Durante esta etapa del proceso del COVID-19 hemos podido observar diferentes actitudes y comportamientos de los responsables de las decisiones para sobrellevar y derrotar el virus en cada país. Los comportamientos históricos han vuelto a florecer. La arrogancia de muchos gobernantes y las carencias morales de otros, se han combinado para extender el letargo de la crisis mucho más tiempo que el que pudo ser, con base en los análisis de científicos y expertos. Adicionalmente, la ignorancia de los países en materia de pandemias, el débil liderazgo de las organizaciones responsables de la salud, que responden más a burocracias políticas, que a las demandas de prácticas y protocolos tan necesitados por los países afectados, conjuntamente con la pobre comunicación entre países y gobernantes, todo ello ha contribuido, en gran medida, con la dimensión apocalíptica de esta pandemia.
Como en épocas pasadas, ahora también ha existido más espacio para la desesperación que para la esperanza, más espacio para la improvisación que para la investigación y la ciencia, y quizás desde el inicio de la crisis debió acudirse al principio de la simplicidad de los sabios: Mejor prevenir que lamentar.
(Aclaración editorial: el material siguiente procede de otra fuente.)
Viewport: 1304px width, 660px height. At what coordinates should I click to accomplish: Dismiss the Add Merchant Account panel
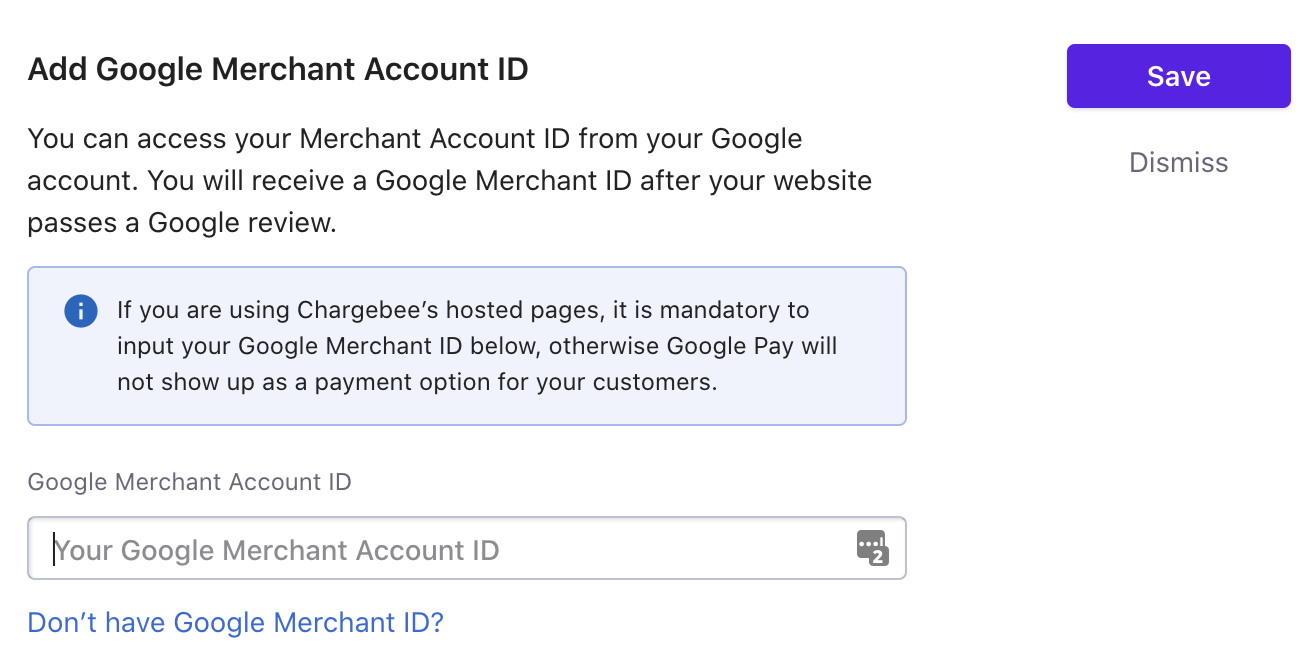pos(1178,162)
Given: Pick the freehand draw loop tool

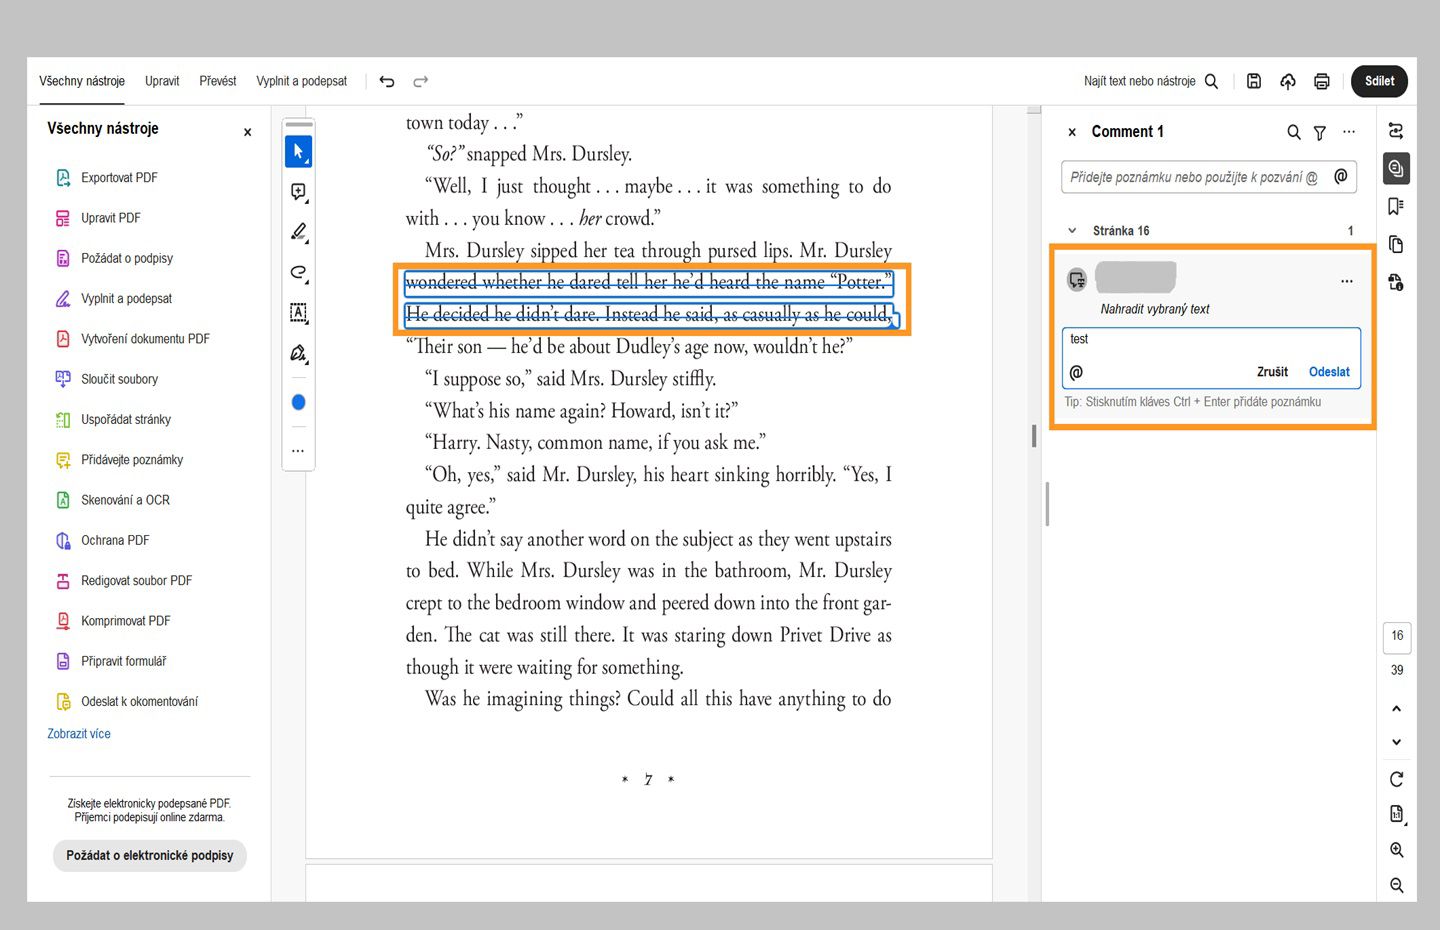Looking at the screenshot, I should (x=298, y=272).
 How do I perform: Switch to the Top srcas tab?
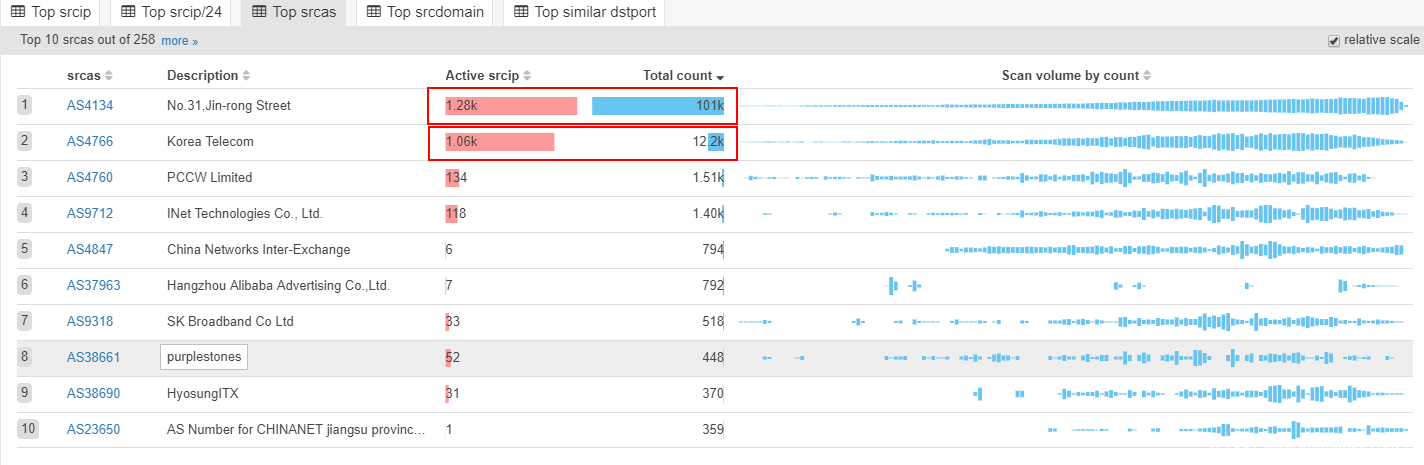tap(295, 12)
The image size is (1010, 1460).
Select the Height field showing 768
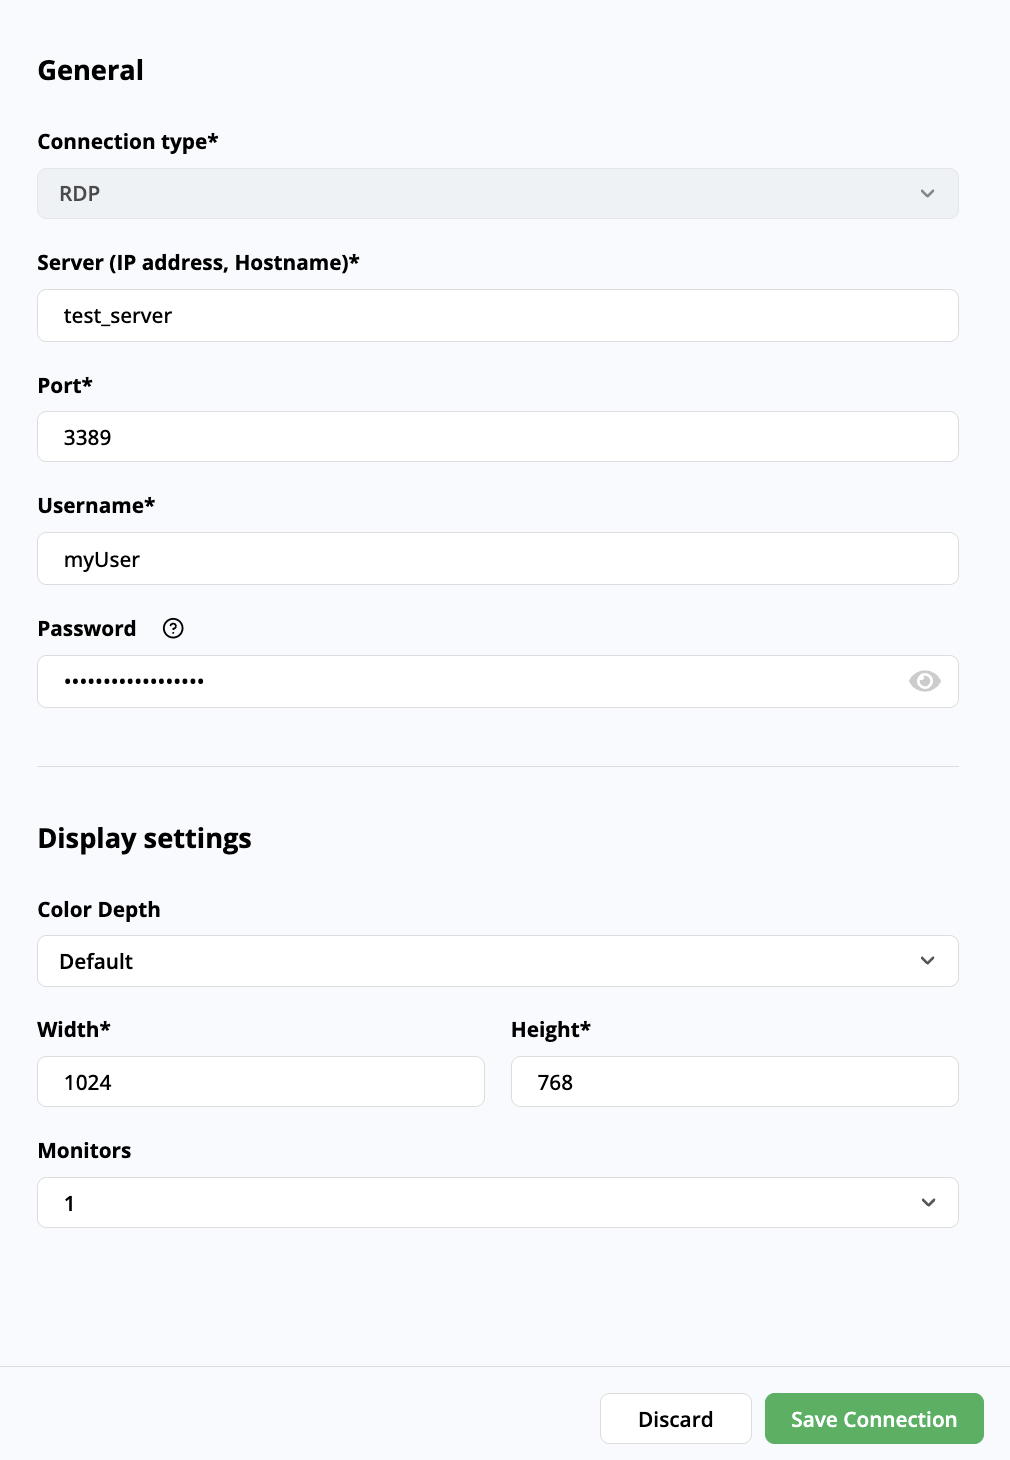point(734,1082)
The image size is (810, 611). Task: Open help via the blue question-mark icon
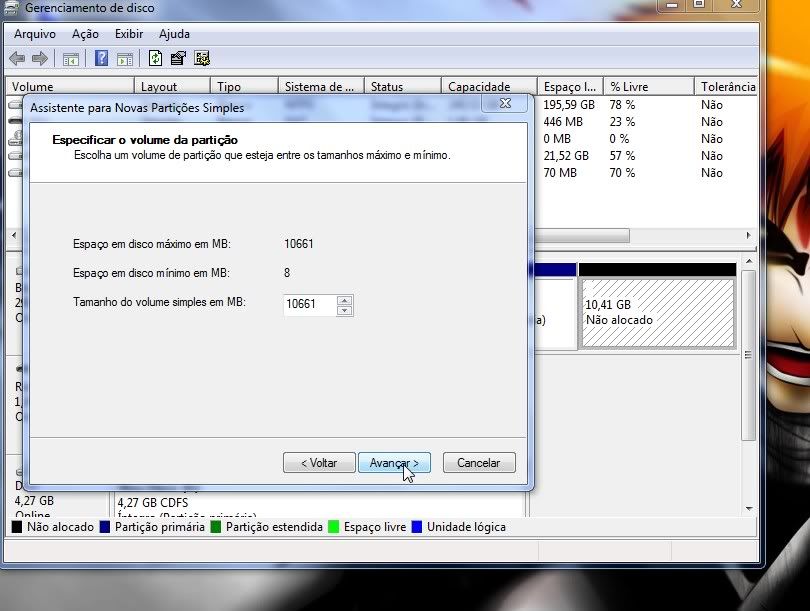(x=101, y=58)
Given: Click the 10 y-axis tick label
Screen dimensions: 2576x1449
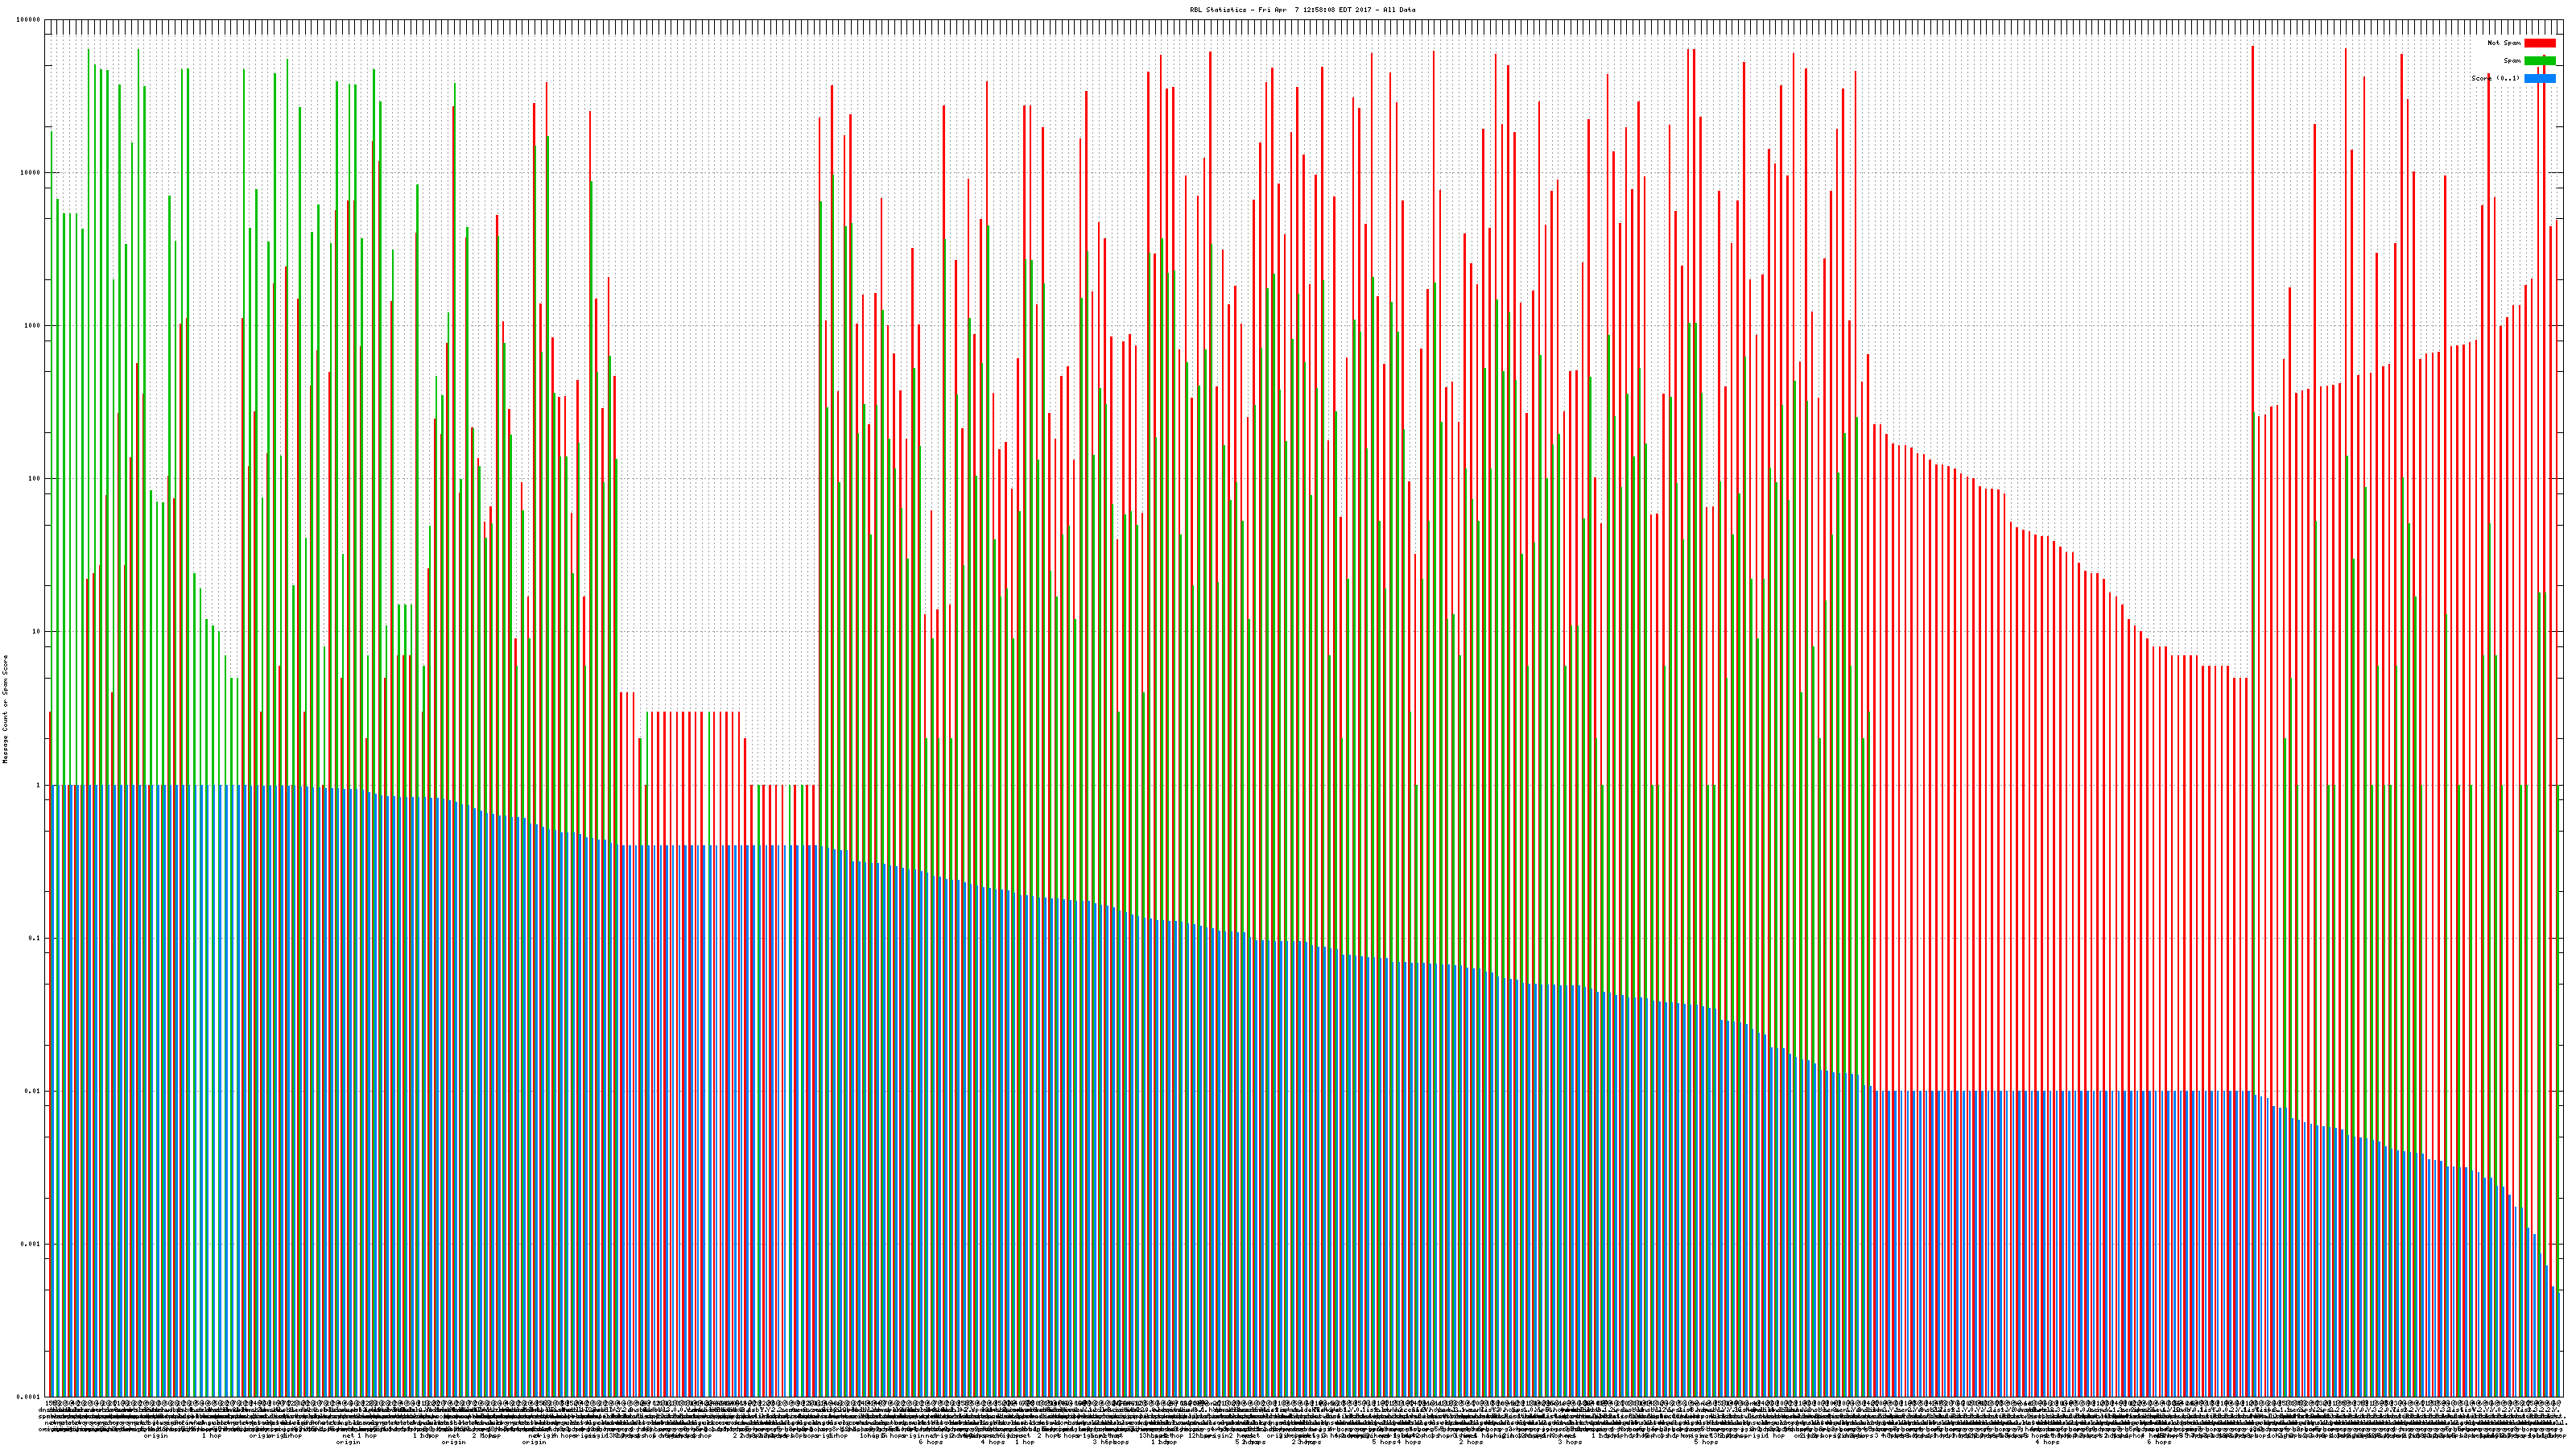Looking at the screenshot, I should (37, 632).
La historia –siempre lo ha hecho– juzgará a los responsables que, guiados por intereses mezquinos y arrogancias, han conducido a sus pueblos por un largo camino catastrófico, que ha significado la pérdida de más de 300 mil vidas. Si esto no es un apocalipsis, sin duda, es muy parecido a ello.
En cuanto a la industria de los hidrocarburos, quienes la dirigen ya deben estar reflexionado profundamente sobre la industria del futuro. No la inmediata, pero sí aquella que visualizamos para la próxima década, independientemente de la magnitud de recursos prospectivos o reservas, independientemente de los recursos financieros o capacidad de ejecución existente. Hoy más que nunca debemos recordar la famosa frase del jeque Ahmed Zaki Yamani –Secretario General de la OPEP por más de 25 años– quien, en una de las crisis del mercado petrolero, y ante la dificultad de lograr un consenso en la organización les dijo a sus integrantes: “es bueno recordar que la Edad de Piedra no se terminó por falta de piedras precisamente”.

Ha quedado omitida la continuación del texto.